Dreiergespräche in Genf: Ukraine, USA und Russland ringen um Sicherheit und Umsetzung.
Ukraine, USA und Russland tauschen sich in Genf aus
Nach Angaben von UATV: Am 18. Februar 2023 fand in Genf eine weitere Runde der Dreiergespräche zwischen der Ukraine, den USA und Russland statt. Die ukrainische Delegation wurde angeführt von:
- Rustem Umjerow
- Kyrylo Budanow
- Andrij Hnatow
- Serhij Kyslyzja
- Wadym Skybyzkyj
- Dawid Arachamija
Russland wurde vertreten durch:
- Wladimir Medinski
- Igor Kostjukow
- Michail Galusin
- Kyrylo Dmitrijew
Die US-Delegation setzte sich zusammen aus:
- Steve Whitkoff
- Jared Kushner
- Daniel Driscoll
- Alexus Hrynkewytsch
Im Zentrum der Beratungen standen Sicherheitsfragen und die konkreten Mechanismen zur Umsetzung möglicher Vereinbarungen.
Einschätzungen und Kommentare zum Verlauf
„Wir konzentrieren uns darauf, die wesentlichen Bestimmungen auszuarbeiten, die für den Abschluss des Prozesses notwendig sind.“
Rustem Umjerow
Der ukrainische Präsident Wolodymyr Selenskyj äußerte jedoch Besorgnis über eine Verzögerungstaktik Russlands und betonte: 'Es gab wirklich nicht einfache Treffen, und wir können feststellen, dass Russland versucht, die Verhandlungen in die Länge zu ziehen.' Dies deutet auf erhebliche Schwierigkeiten bei der Erzielung von Übereinstimmungen zwischen den Seiten hin.

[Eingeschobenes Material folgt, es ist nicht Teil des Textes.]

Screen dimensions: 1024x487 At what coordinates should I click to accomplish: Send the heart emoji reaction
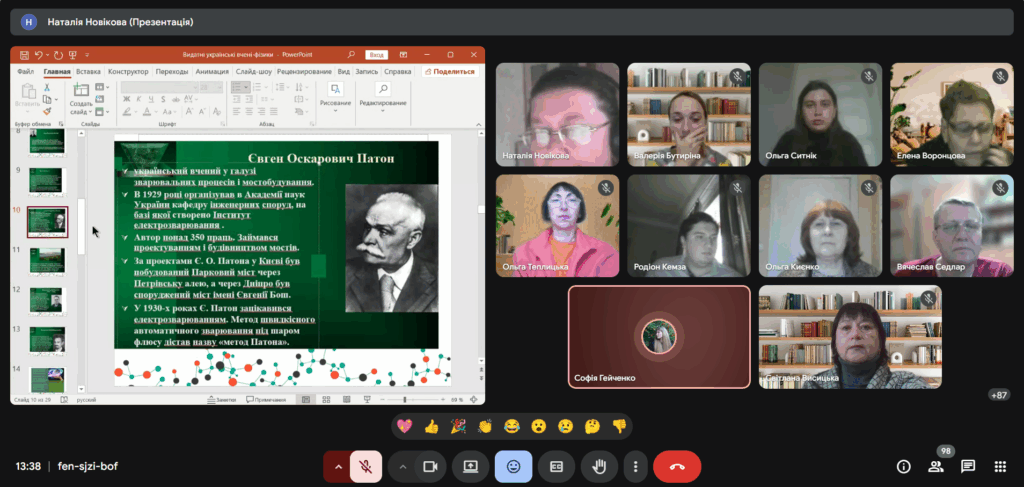(x=405, y=426)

Dmitri Gudkow fügte hinzu, dass 'die Aufgabe von Wladimir Medinski in Genf darin bestand, die Verhandlungen auf diesem Weg in eine Sackgasse zu führen'. Dies unterstreicht die möglichen Hindernisse im Verhandlungsprozess. Die Teilnehmer bemühten sich zwar um Konsens, doch die Lage bleibt angespannt.
Die zentralen Teilnehmer der Gespräche waren:
- Rustem Umjerow, Kyrylo Budanow, Andrij Hnatow, Serhij Kyslyzja, Wadym Skybyzkyj, Dawid Arachamija (Ukraine)
- Wladimir Medinski, Igor Kostjukow, Michail Galusin, Kyrylo Dmitrijew (Russland)
- Steve Whitkoff, Jared Kushner, Daniel Driscoll, Alexus Hrynkewytsch (USA)
Angesichts der komplexen Themen ist der weitere Verlauf der Verhandlungen ungewiss.
Die Gespräche finden vor dem Hintergrund einer angespannten Lage in der Region statt, was die Bedeutung von Stabilität und Sicherheit unterstreicht. Die Verhandlungen sind ein wichtiger, aber schwieriger diplomatischer Prozess. Verzögerungen könnten die weitere Entwicklung der Ereignisse beeinflussen, insbesondere im Hinblick auf die Sicherheitsherausforderungen, vor denen alle Beteiligten stehen. Die kommenden Verhandlungsphasen könnten entscheidend für die künftigen Beziehungen zwischen den Ländern und für die Friedenssicherung in der Region sein.